On trouvera ci-après la déclaration fait par le Secrétaire général, M. Ban Ki-moon lors du débat que le Conseil de sécurité a tenu le 21 janvier dernier sur le développement de l’infrastructure institutionnelle comme élément essentiel de la de la consolidation de la paix:


La Bosnie-Herzégovine a elle-même procédé à une transition remarquable.  Votre pays est rapidement passé du statut de bénéficiaire de l’aide internationale, dans un contexte de conflit et d’après conflit, à celui de contributeur à la paix et à la sécurité internationales en tant que membre du Conseil de sécurité.  J’applaudis à votre volonté de créer un lieu d’échanges pour partager les expériences relatives au renforcement des institutions et consolider nos efforts communs.


La mise en place d’institutions efficaces et légitimes est une entreprise difficile, même dans les meilleures conditions.  Cela est encore plus problématique dans les situations postconflictuelles.  Malheureusement, le bilan de l’appui international au développement de l’infrastructure institutionnelle est mitigé.
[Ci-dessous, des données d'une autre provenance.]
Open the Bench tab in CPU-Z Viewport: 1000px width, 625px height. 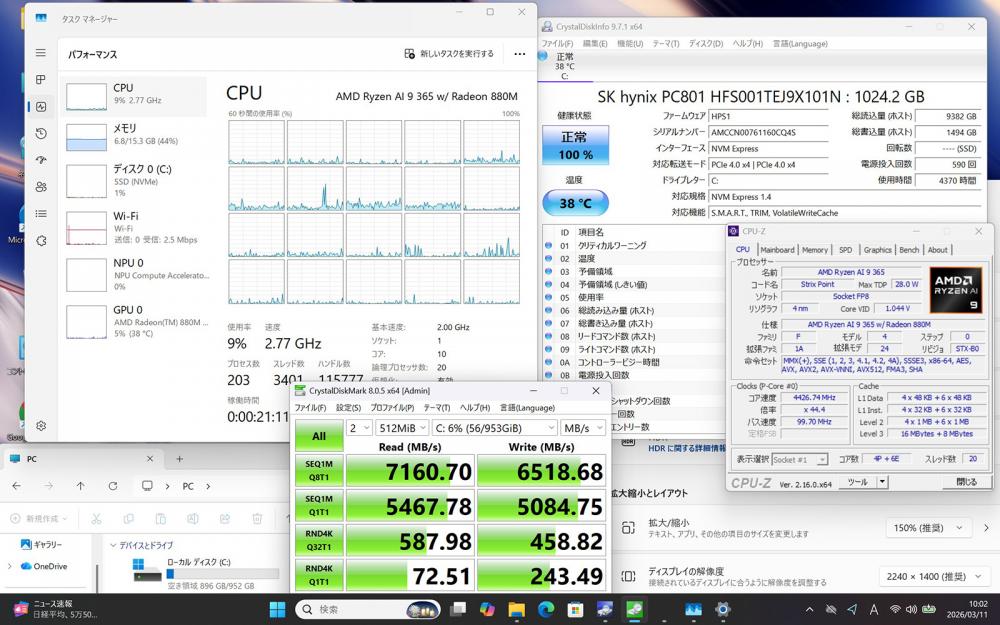[x=908, y=250]
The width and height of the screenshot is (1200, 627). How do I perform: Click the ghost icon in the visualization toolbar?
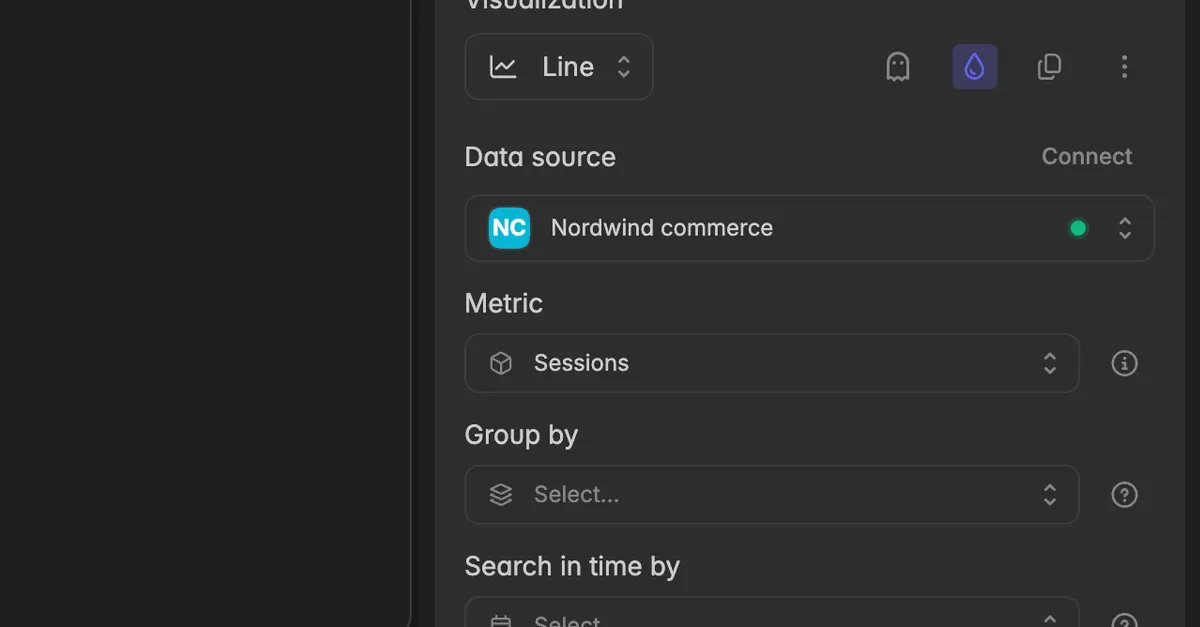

Nous pouvons faire mieux.


Les institutions peuvent jouer un rôle décisif dans le maintien de la paix et la réduction des risques de reprise de la violence.  La mise en place d’institutions légitimes et efficaces qui respectent et promeuvent les droits de l’homme doit donc être au cœur de l’effort global de consolidation de la paix.


Le présent débat public est une très bonne occasion d’examiner le rôle joué par le Conseil de sécurité dans ce domaine et les enseignements que nous avons tirés.  L’expérience montre que nous devons appliquer trois enseignements majeurs à nos efforts collectifs.


Premièrement, nous devons renforcer la prise en main nationale et l’exercice de l’autorité au niveau national et prendre comme point de départ les institutions déjà en place.  Je fais référence non seulement aux gouvernements ou aux institutions publiques essentielles, mais également aux communautés, aux organismes apparentés, aux populations locales, au secteur privé, aux associations de femmes et aux autres acteurs de la société civile.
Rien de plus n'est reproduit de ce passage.